まず政党内閣が成立しにくかった理由から。
先ほどの政党内閣の定義を念頭におけば,
○議院内閣制が規定されていない点,
○元老が首相推挙権を握っていたこと,
○国務大臣の任命権を天皇がもっており(もちろん内閣の輔弼事項),そのため政党党首が首相となっても政党員で閣僚の大半を占めることができるとは限らなかった点(西園寺内閣を想起する)
があげられる。
ただし,「明治憲法の内容に即する」ことが求められているので,元老の首相推挙権には触れずともよい。
次に政党内閣が安定しなかった理由。
帝国議会には衆議院以外に貴族院が存在し,予算先議権以外は衆議院と対等な権限をもっていただけでなく,天皇の諮詢機関である枢密院や天皇が統帥権をもつ陸海軍といった,天皇に直属して内閣から独立した国家機関が存在しており(国家機関の多元性),それらの支持・協力がなければ存続は危うかった。
問3
明治憲法の制定後に首相の権限を強化するために講じられた措置。
「制定後」だけ書いてあって,いつ頃なのかが不明だが,制定後まもなくの時期を想定するのが妥当。となれば,公式令(1907年)が想定できるものの,高校日本史レベルでは超難問。

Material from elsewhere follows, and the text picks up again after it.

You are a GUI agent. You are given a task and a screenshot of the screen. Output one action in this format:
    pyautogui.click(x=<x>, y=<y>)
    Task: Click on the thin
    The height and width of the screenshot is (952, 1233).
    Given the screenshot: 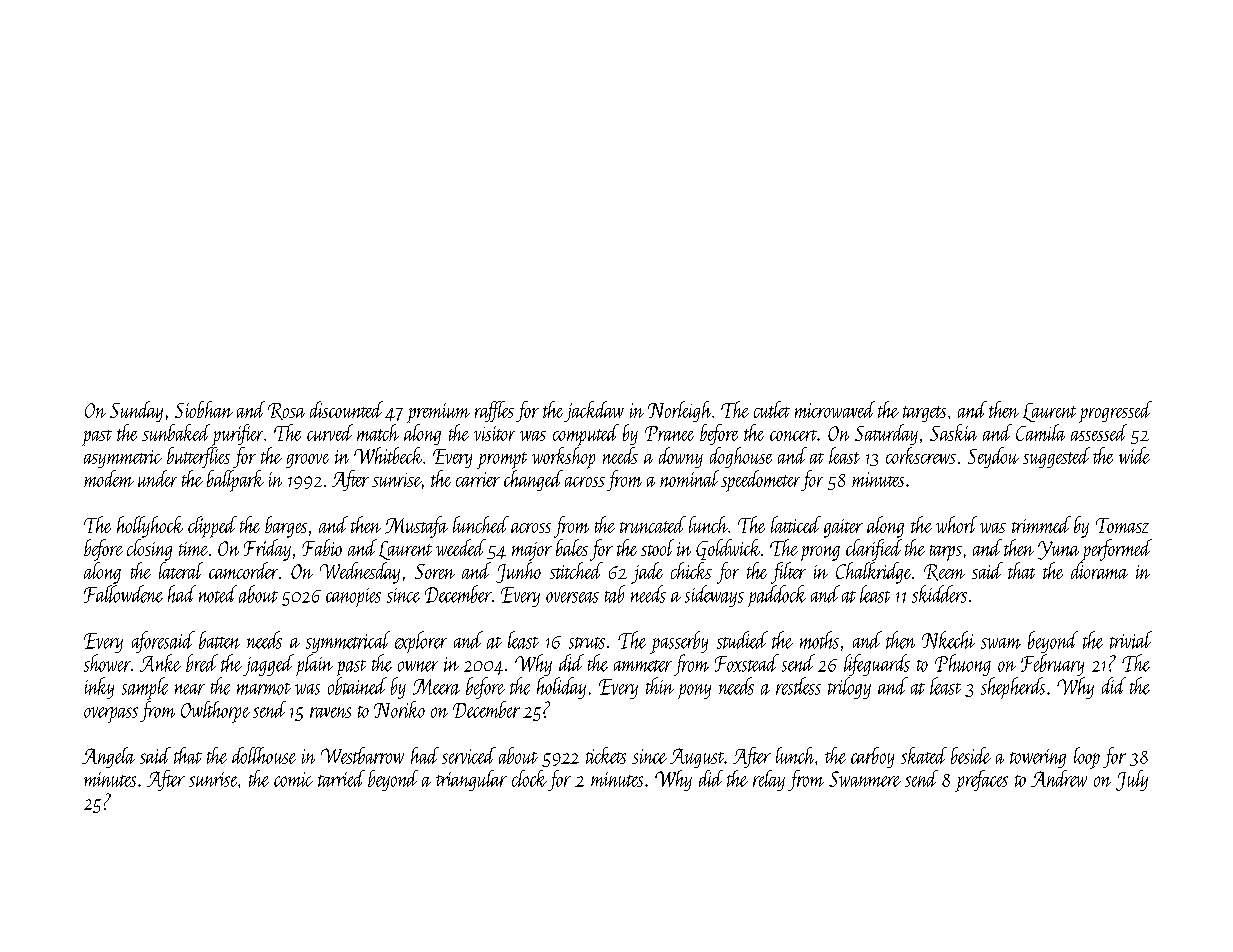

公式令は,天皇の命令(詔書・勅書など)について,その区分とともに発布手続きを規定したもの。それまでは,それぞれの内容に応じて関係する各省の国務大臣だけが副署することとなっていたのが,全ての勅令に必ず首相が副署することと改められている(副署とは,天皇の署名〔御名〕に副えて署名すること)。これにより,どんな命令であれ,関係する大臣が天皇に上奏し,天皇が裁可するだけでは効力が発揮せず,首相の承認・副署が不可欠となる。いいかえれば,上奏に対する天皇の裁可は形式的なものとなり,実質的な決定権を首相が掌握するという状態が生じることとなる。つまり,首相の権限が強化され,閣内(そして天皇)に対する統制力が強化され,内閣が天皇の統治権を一元的に輔弼して国務を担う体制が整えられたのである。

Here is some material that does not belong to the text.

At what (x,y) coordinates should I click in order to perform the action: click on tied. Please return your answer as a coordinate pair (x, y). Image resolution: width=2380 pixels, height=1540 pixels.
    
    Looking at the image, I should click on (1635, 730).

とはいえ,これに反発した陸海軍(と明治天皇)により,直後に軍令が定められ(1907年),陸海軍に関する命令は,他の勅令から切り離され,陸海相の副署だけで公布されるものとされた(これを補う陸海相の上奏が帷幄上奏)。
とはいえ,公式令は高校日本史を超えている。
したがって,日中戦争勃発以降の戦時体制のもとで行政の総合・統一が求められ,そのなかで講じられた措置を念頭におくのが教科書に即した対応かもしれない。たとえば,第1次近衛内閣により戦時統制経済を推進するための内閣直属の事務機関として企画院が設けられたことである。